[PROBLEM TO WORK ON]
In this exercise, set down every entry that follows exactly as it appears.
=====
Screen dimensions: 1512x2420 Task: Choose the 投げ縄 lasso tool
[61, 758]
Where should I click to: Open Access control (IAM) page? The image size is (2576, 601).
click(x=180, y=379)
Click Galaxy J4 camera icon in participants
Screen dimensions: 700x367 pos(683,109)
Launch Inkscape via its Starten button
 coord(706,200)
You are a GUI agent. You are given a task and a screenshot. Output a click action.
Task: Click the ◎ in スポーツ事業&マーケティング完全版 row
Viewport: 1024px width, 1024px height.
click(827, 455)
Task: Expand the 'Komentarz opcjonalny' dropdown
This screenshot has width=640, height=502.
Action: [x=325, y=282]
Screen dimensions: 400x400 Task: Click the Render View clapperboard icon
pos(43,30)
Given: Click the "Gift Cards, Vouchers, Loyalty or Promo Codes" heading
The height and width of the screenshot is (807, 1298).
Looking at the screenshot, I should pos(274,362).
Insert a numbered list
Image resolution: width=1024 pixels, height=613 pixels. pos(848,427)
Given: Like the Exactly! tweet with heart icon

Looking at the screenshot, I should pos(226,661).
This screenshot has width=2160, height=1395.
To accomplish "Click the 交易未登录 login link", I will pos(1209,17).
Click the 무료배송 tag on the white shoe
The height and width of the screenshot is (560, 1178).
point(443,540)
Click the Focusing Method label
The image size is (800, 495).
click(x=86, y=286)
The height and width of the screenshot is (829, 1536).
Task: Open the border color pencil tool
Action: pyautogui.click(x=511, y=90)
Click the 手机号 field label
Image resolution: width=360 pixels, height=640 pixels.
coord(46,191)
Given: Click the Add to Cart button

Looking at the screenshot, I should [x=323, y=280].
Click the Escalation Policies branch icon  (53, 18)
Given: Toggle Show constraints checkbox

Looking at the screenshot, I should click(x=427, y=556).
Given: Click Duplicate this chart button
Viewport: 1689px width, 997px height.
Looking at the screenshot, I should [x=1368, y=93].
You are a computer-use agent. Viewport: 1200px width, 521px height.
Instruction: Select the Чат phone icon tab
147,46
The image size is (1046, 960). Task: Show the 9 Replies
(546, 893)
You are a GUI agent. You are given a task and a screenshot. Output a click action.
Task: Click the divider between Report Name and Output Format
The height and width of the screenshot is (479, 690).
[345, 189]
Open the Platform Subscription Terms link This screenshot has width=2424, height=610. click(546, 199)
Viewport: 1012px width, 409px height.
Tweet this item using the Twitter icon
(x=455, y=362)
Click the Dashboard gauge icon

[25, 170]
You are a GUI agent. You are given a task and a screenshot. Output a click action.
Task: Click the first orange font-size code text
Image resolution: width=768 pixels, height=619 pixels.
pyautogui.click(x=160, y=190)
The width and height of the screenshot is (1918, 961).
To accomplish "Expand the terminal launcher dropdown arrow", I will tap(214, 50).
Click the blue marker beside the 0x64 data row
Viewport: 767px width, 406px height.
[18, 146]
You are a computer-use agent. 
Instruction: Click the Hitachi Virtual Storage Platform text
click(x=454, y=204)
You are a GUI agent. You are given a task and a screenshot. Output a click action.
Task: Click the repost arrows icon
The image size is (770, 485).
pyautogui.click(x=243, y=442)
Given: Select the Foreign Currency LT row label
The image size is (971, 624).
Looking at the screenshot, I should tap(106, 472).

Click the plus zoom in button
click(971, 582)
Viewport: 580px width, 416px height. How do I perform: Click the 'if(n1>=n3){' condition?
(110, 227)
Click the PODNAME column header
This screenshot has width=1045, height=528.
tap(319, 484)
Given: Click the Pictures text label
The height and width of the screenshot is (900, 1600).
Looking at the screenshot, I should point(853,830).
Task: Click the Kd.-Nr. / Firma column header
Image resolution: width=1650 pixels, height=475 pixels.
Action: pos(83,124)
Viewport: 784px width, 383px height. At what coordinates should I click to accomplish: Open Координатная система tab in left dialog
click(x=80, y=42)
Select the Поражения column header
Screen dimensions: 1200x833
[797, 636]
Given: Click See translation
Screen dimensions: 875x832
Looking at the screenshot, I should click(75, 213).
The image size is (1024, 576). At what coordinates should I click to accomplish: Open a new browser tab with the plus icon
=====
[THE ANSWER]
Screen dimensions: 1512x2420 Task: Choose the 投げ縄 lasso tool
[61, 758]
Where should I click to: Open Access control (IAM) page? The image size is (2576, 601).
click(x=180, y=379)
Click Galaxy J4 camera icon in participants
Screen dimensions: 700x367 pos(683,109)
Launch Inkscape via its Starten button
 coord(706,200)
You are a GUI agent. You are given a task and a screenshot. Output a click action.
Task: Click the ◎ in スポーツ事業&マーケティング完全版 row
Viewport: 1024px width, 1024px height.
click(827, 455)
Task: Expand the 'Komentarz opcjonalny' dropdown
This screenshot has width=640, height=502.
Action: [x=325, y=282]
Screen dimensions: 400x400 Task: Click the Render View clapperboard icon
pos(43,30)
Given: Click the "Gift Cards, Vouchers, Loyalty or Promo Codes" heading
The height and width of the screenshot is (807, 1298).
Looking at the screenshot, I should pos(274,362).
Insert a numbered list
Image resolution: width=1024 pixels, height=613 pixels. pos(848,427)
Given: Like the Exactly! tweet with heart icon

Looking at the screenshot, I should pos(226,661).
This screenshot has width=2160, height=1395.
To accomplish "Click the 交易未登录 login link", I will pos(1209,17).
Click the 무료배송 tag on the white shoe
The height and width of the screenshot is (560, 1178).
point(443,540)
Click the Focusing Method label
The image size is (800, 495).
click(x=86, y=286)
The height and width of the screenshot is (829, 1536).
Task: Open the border color pencil tool
Action: pyautogui.click(x=511, y=90)
Click the 手机号 field label
Image resolution: width=360 pixels, height=640 pixels.
coord(46,191)
Given: Click the Add to Cart button

Looking at the screenshot, I should [x=323, y=280].
Click the Escalation Policies branch icon  (53, 18)
Given: Toggle Show constraints checkbox

Looking at the screenshot, I should click(x=427, y=556).
Given: Click Duplicate this chart button
Viewport: 1689px width, 997px height.
Looking at the screenshot, I should [x=1368, y=93].
You are a computer-use agent. Viewport: 1200px width, 521px height.
Instruction: Select the Чат phone icon tab
147,46
The image size is (1046, 960). Task: Show the 9 Replies
(546, 893)
You are a GUI agent. You are given a task and a screenshot. Output a click action.
Task: Click the divider between Report Name and Output Format
The height and width of the screenshot is (479, 690).
[345, 189]
Open the Platform Subscription Terms link This screenshot has width=2424, height=610. click(546, 199)
Viewport: 1012px width, 409px height.
Tweet this item using the Twitter icon
(x=455, y=362)
Click the Dashboard gauge icon

[25, 170]
You are a GUI agent. You are given a task and a screenshot. Output a click action.
Task: Click the first orange font-size code text
Image resolution: width=768 pixels, height=619 pixels.
pyautogui.click(x=160, y=190)
The width and height of the screenshot is (1918, 961).
To accomplish "Expand the terminal launcher dropdown arrow", I will tap(214, 50).
Click the blue marker beside the 0x64 data row
Viewport: 767px width, 406px height.
[18, 146]
You are a computer-use agent. 
Instruction: Click the Hitachi Virtual Storage Platform text
click(x=454, y=204)
You are a GUI agent. You are given a task and a screenshot. Output a click action.
Task: Click the repost arrows icon
The image size is (770, 485).
pyautogui.click(x=243, y=442)
Given: Select the Foreign Currency LT row label
The image size is (971, 624).
Looking at the screenshot, I should tap(106, 472).

Click the plus zoom in button
click(971, 582)
Viewport: 580px width, 416px height. How do I perform: Click the 'if(n1>=n3){' condition?
(110, 227)
Click the PODNAME column header
This screenshot has width=1045, height=528.
tap(319, 484)
Given: Click the Pictures text label
The height and width of the screenshot is (900, 1600).
Looking at the screenshot, I should point(853,830).
Task: Click the Kd.-Nr. / Firma column header
Image resolution: width=1650 pixels, height=475 pixels.
Action: pos(83,124)
Viewport: 784px width, 383px height. At what coordinates should I click to accomplish: Open Координатная система tab in left dialog
click(x=80, y=42)
Select the Поражения column header
Screen dimensions: 1200x833
[797, 636]
Given: Click See translation
Screen dimensions: 875x832
Looking at the screenshot, I should click(75, 213).
The image size is (1024, 576). At what coordinates should I click to accomplish: Open a new browser tab with the plus icon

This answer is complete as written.